Carving history and spirits
William Gruben accepts GNAF role
INUVIK (Oct 11/99) - Carver William Gruben has recently accepted an offer to be on Inuvik's Great Northern Arts Festival board of directors.
"I'm quite excited about it," he said. "Because I see in the future, the Great Northern Arts Festival doing for the West what the Inuit Art Foundation does for the East out of Ottawa. That is, to handle the promotion, the marketing and keeping in contact with the artists to see what we need."
Gruben said the board could also look into accessing funds for artists to check out new types of stone.
"I'd like to see the Great Northern Arts Festival start trying to teach the carvers in the West to move away from the soft stone into the harder stones," he said.
Gruben favours the harder stones because carvings are meant to be touched, he said
"Carvings should be held, turned around and rubbed. With the soft stone you can't do that. It's always got to be encased in glass because if you rub it you're going to scratch it," the 43-year-old said.
"To me, soft stone carvings aren't really carvings because they are not made to last."
Gruben has been carving since he was a boy.
His father worked with his hands a lot and he said that taught him to do the same.
Otherwise encouragement came from one of his cousins.
"I was watching my cousin in Tuk. I had painted before that, I had dabbled in oils and acrylic.

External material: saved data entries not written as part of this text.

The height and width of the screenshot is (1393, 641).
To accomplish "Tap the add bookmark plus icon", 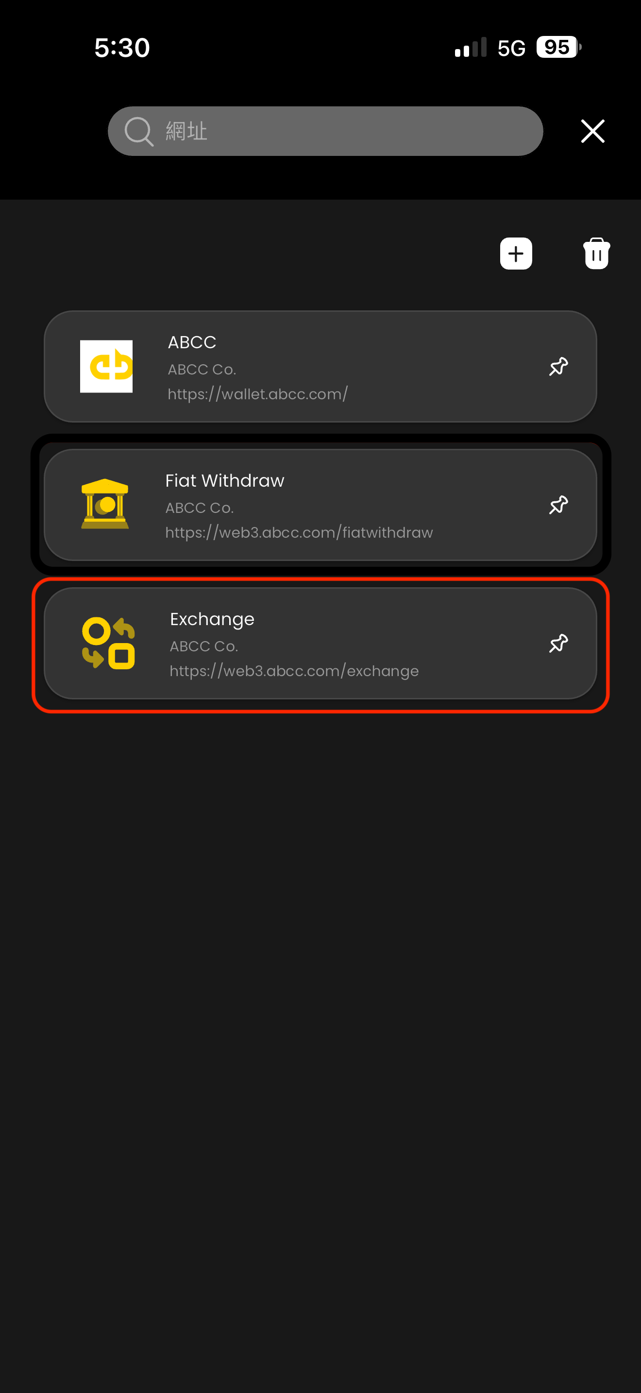I will 516,253.
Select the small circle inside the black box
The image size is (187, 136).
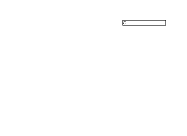[125, 23]
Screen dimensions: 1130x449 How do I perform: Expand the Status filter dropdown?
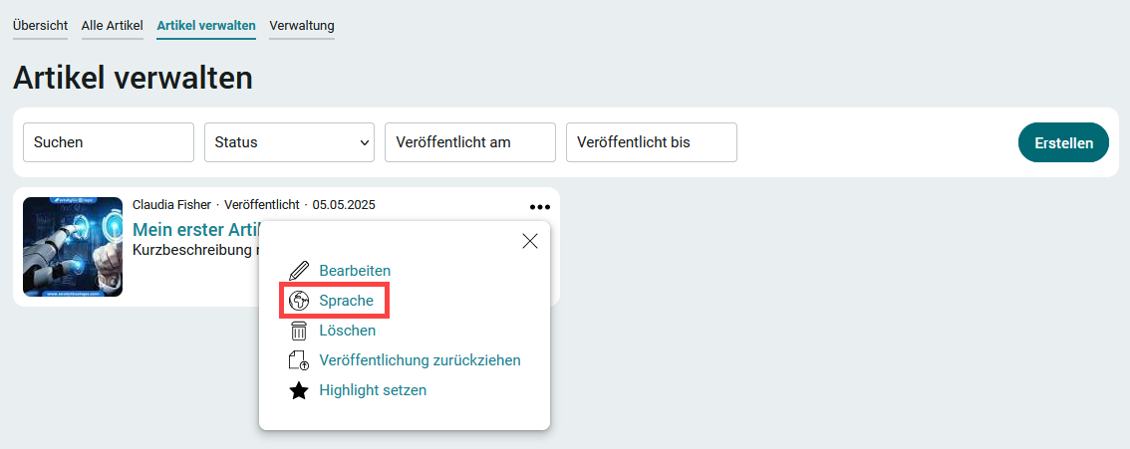[x=290, y=142]
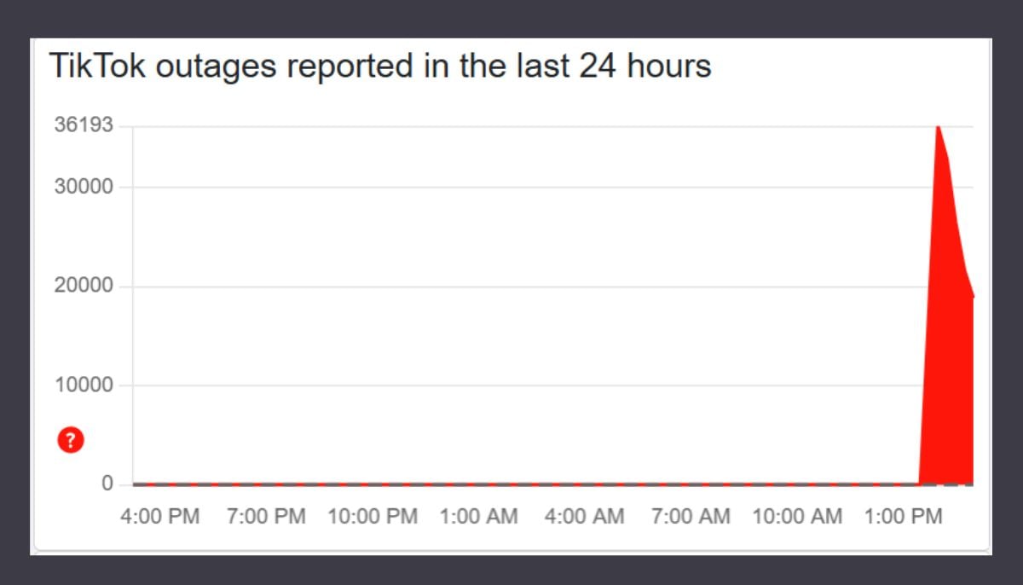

He tossed me a chunk of stone and said, 'William, if you can paint, I bet you can carve,'" Gruben said.
"But the very first piece that I made was a polar bear carving in a piece of ice."
Now his art is generally with harder stones -- marble, serpentine and lime stones.

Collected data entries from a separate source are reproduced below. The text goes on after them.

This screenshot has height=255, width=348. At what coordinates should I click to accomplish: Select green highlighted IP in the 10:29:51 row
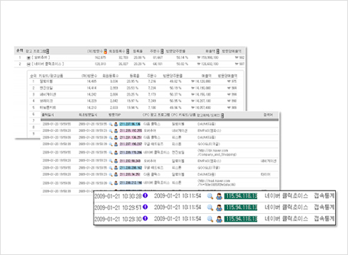click(241, 208)
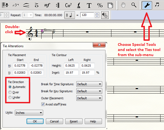
Task: Click the OK button
Action: (x=35, y=121)
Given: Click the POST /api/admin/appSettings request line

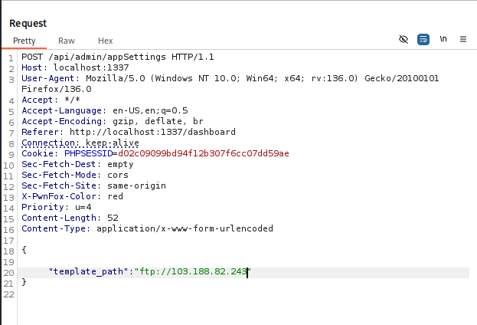Looking at the screenshot, I should click(116, 57).
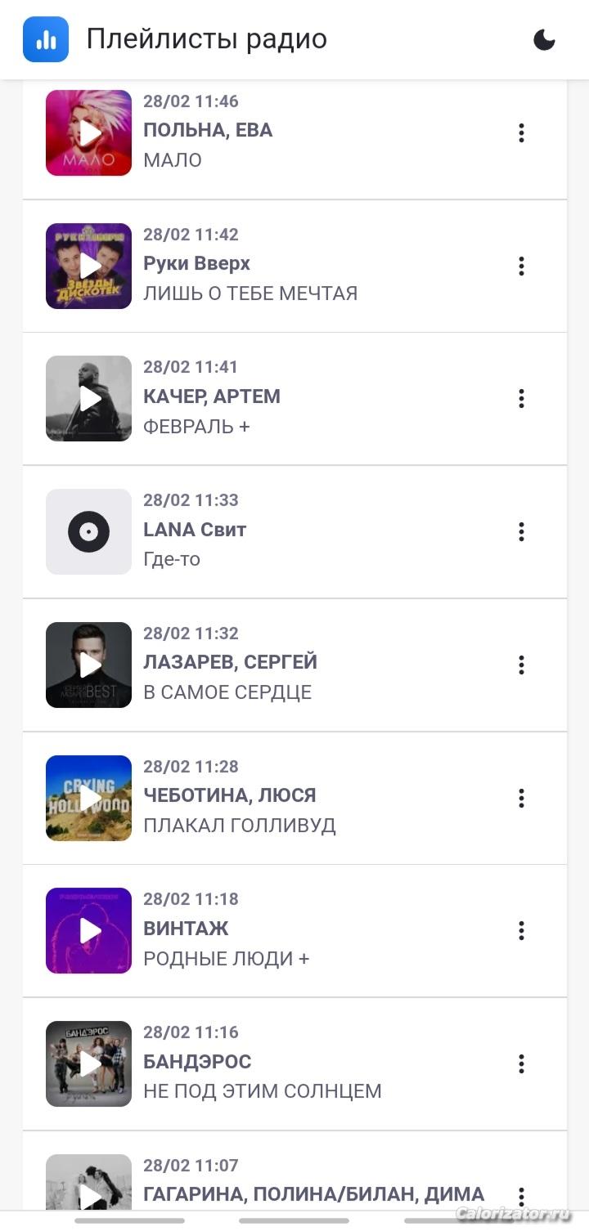Screen dimensions: 589x1231
Task: Toggle dark mode with the moon icon
Action: 544,39
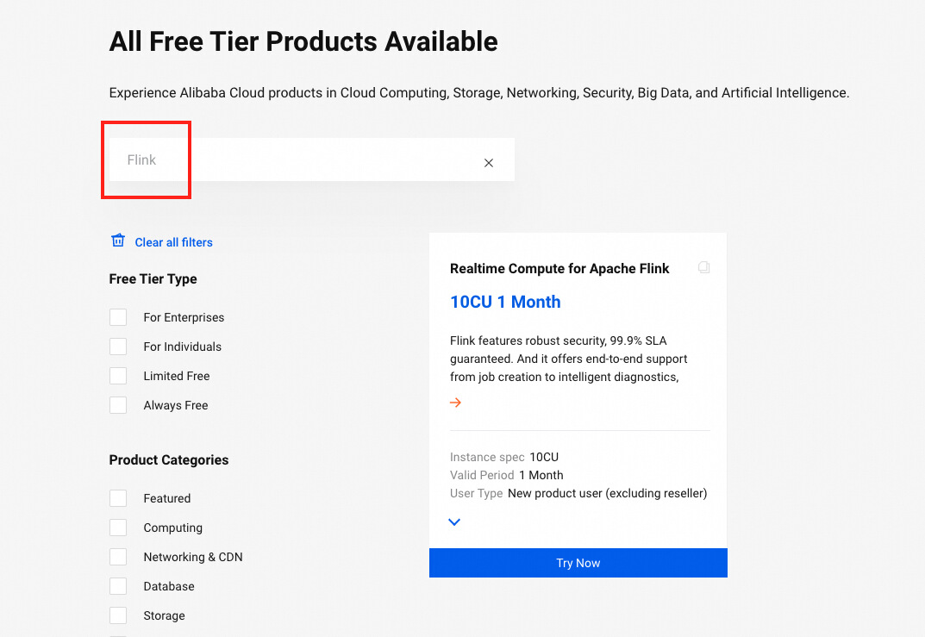Click the trash icon beside Clear all filters

(x=118, y=241)
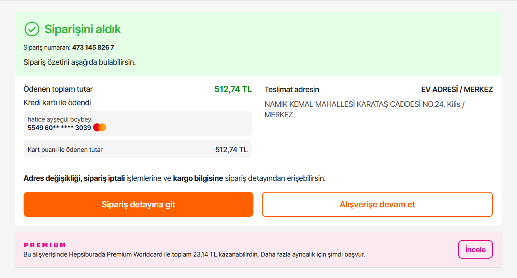
Task: Click the bold Adres değişikliği, sipariş iptali text
Action: pyautogui.click(x=74, y=178)
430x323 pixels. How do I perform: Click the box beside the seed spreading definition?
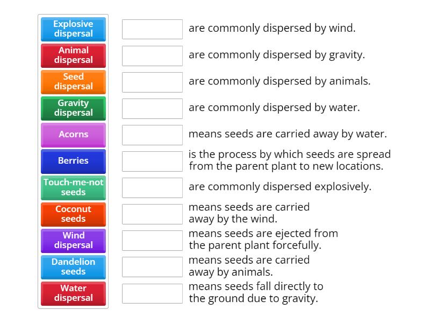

His aim within his art, he said, is to interpret some of the Inuvialuit history and depict some of the stories his father used to tell him.
"I give the overtones of some of the shamanistic history," he said.
"Our belief system was based on the shamans so my work has overtones of those but I also make comments on what's happening nowadays too."
He said he is proud of many pieces but two pieces that he carved during this year's Great Northern Arts Festival stand out in his mind.
One was entitled, Helping Hand and the other one was called Dancing Bear.
The Dancing Bear carving came from hard Norman Wells limestone and was inlaid with a face of an elder on the bear's foot.
"The dancing bear shows the connection to the spirit world. That's what we're trying to get across," he said.
Gruben is married to Gayle and they have three children, Christopher, 14, Janina, 13, and Karis, 8.